■ **YOUR INSTRUCTIONS**
Arrange the lines below as a numbered list, skipping any blank lines and leaving out the pictures.

■ **DATASET RECORDS**
=-=-=
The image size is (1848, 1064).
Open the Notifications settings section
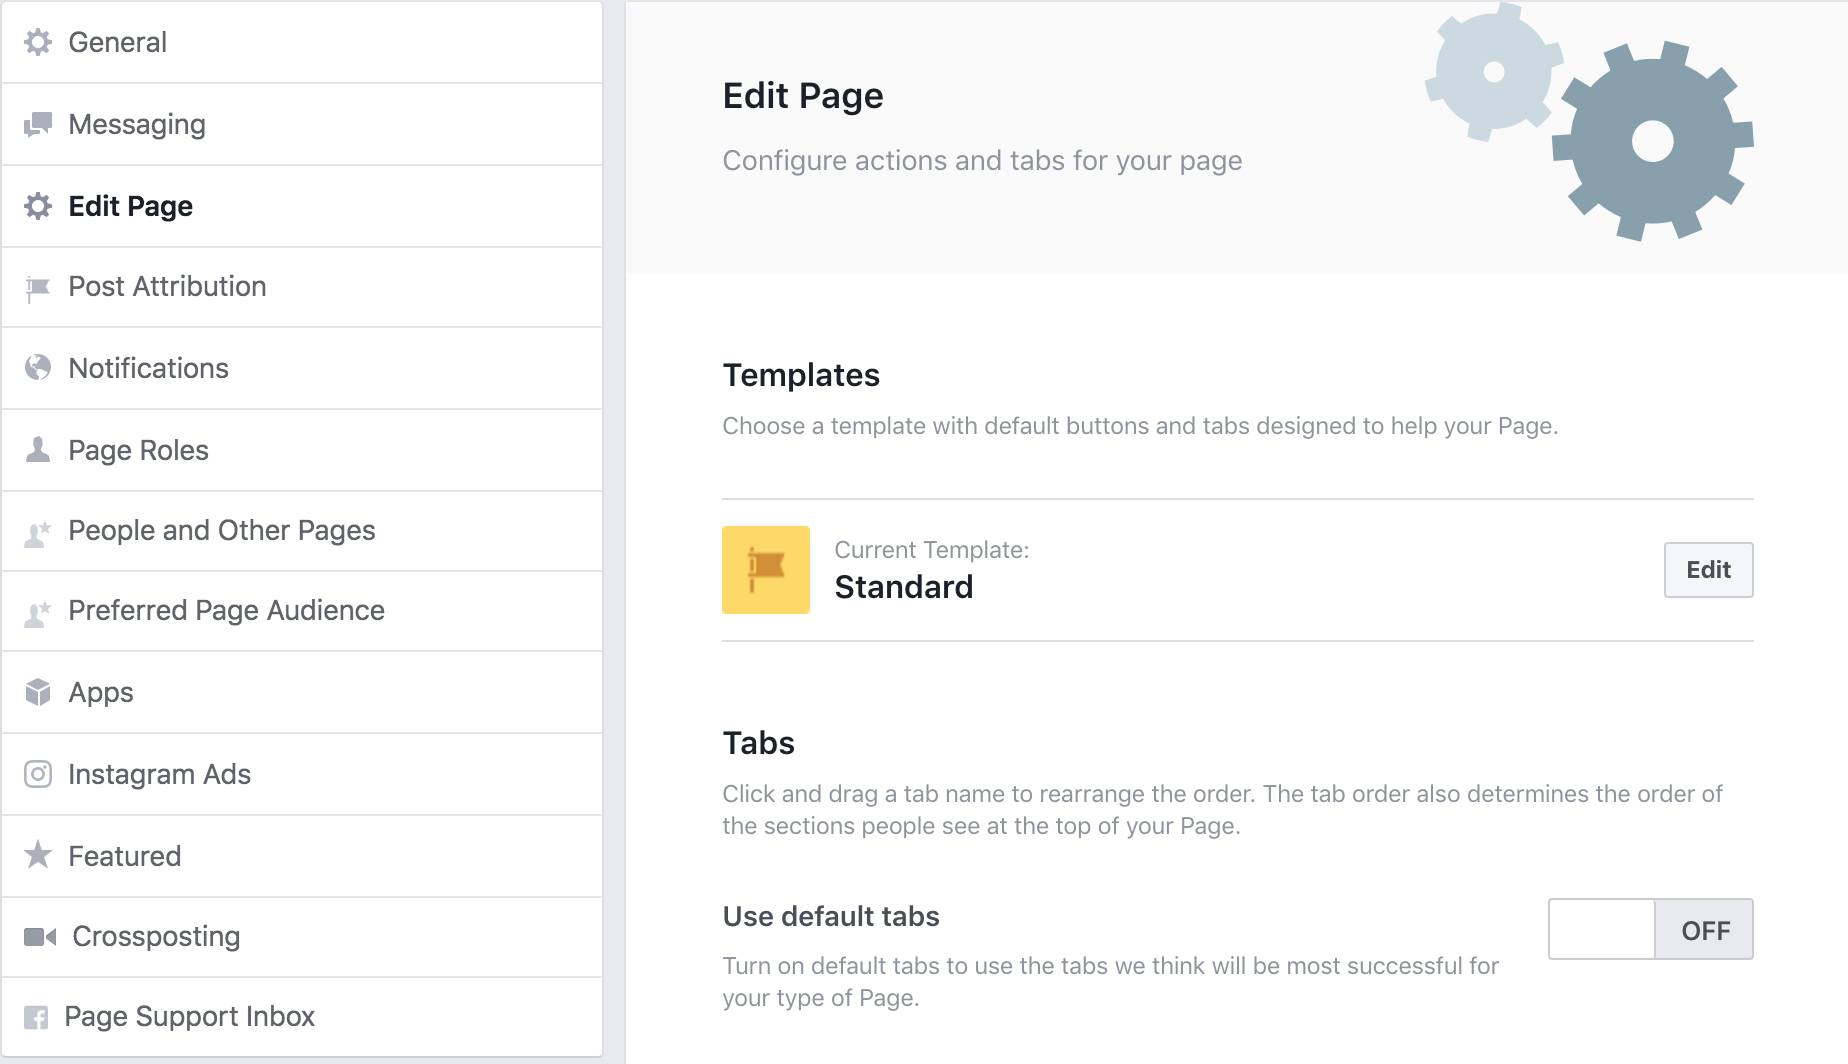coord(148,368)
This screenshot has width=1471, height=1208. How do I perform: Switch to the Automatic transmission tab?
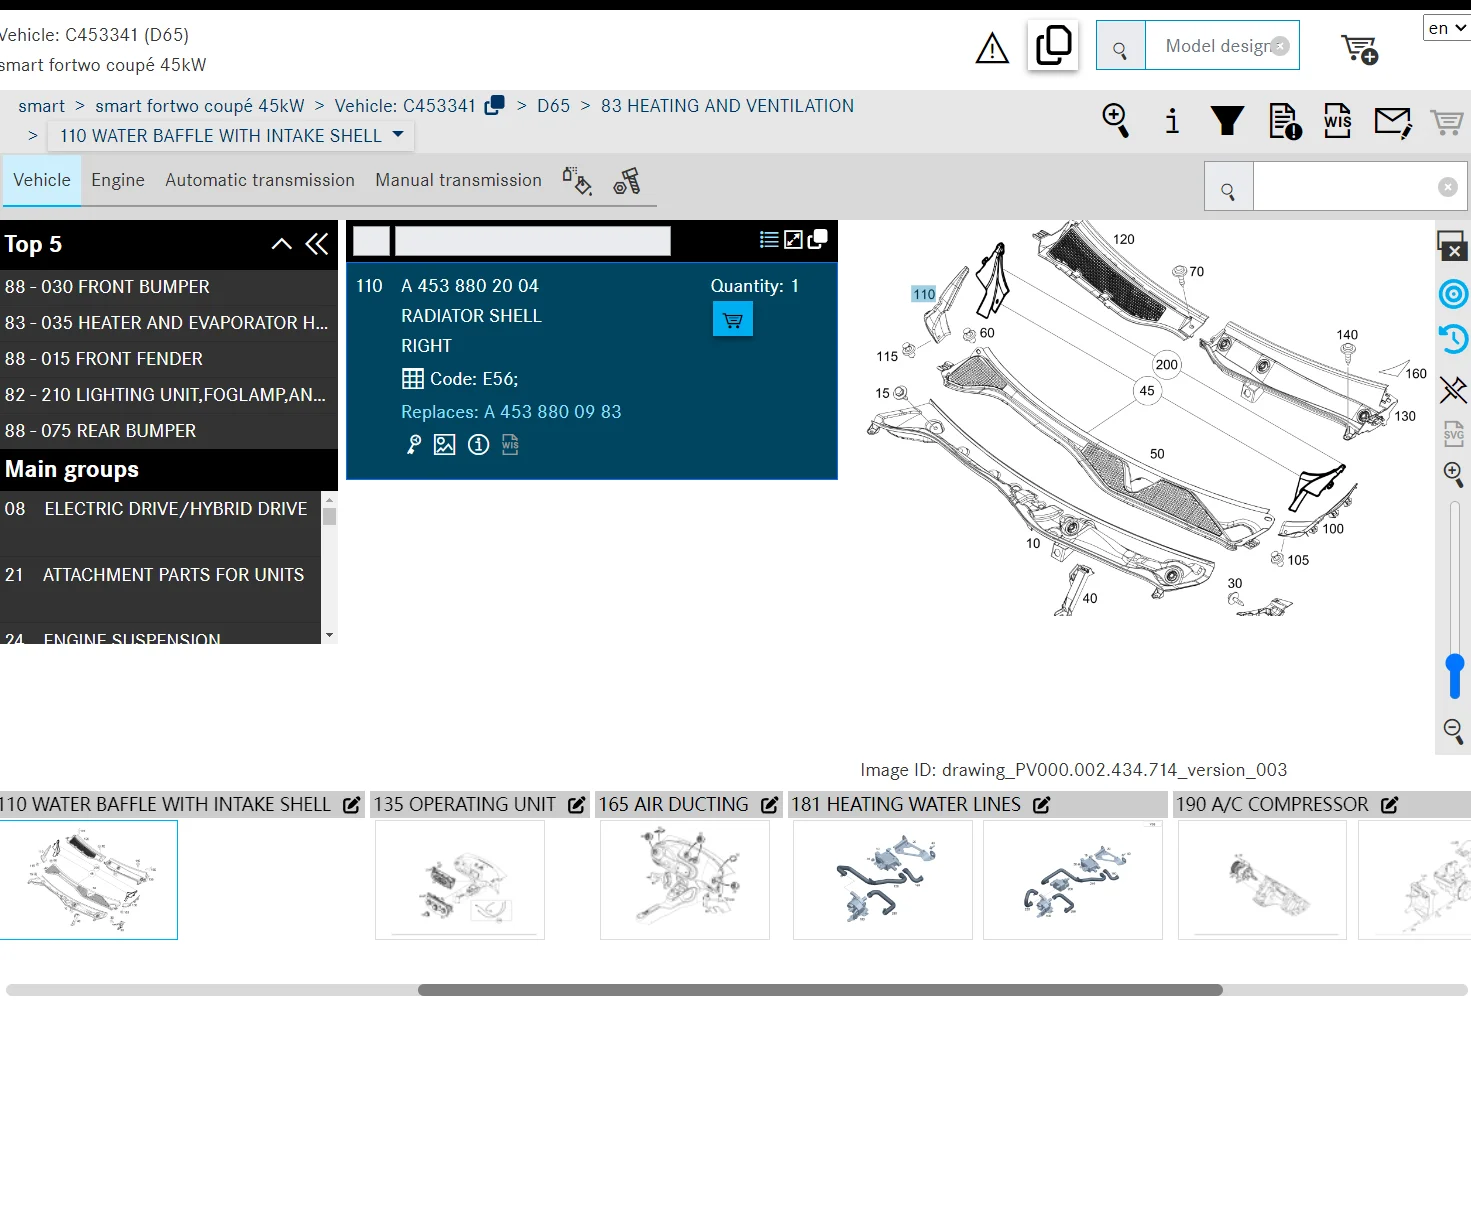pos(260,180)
=-=-=
■ **THE RESPONSE**
1. The image size is (1848, 1064).
2. Open the Notifications settings section
3. coord(148,368)
4. This screenshot has width=1471, height=1208. How do I perform: Switch to the Automatic transmission tab?
5. pos(260,180)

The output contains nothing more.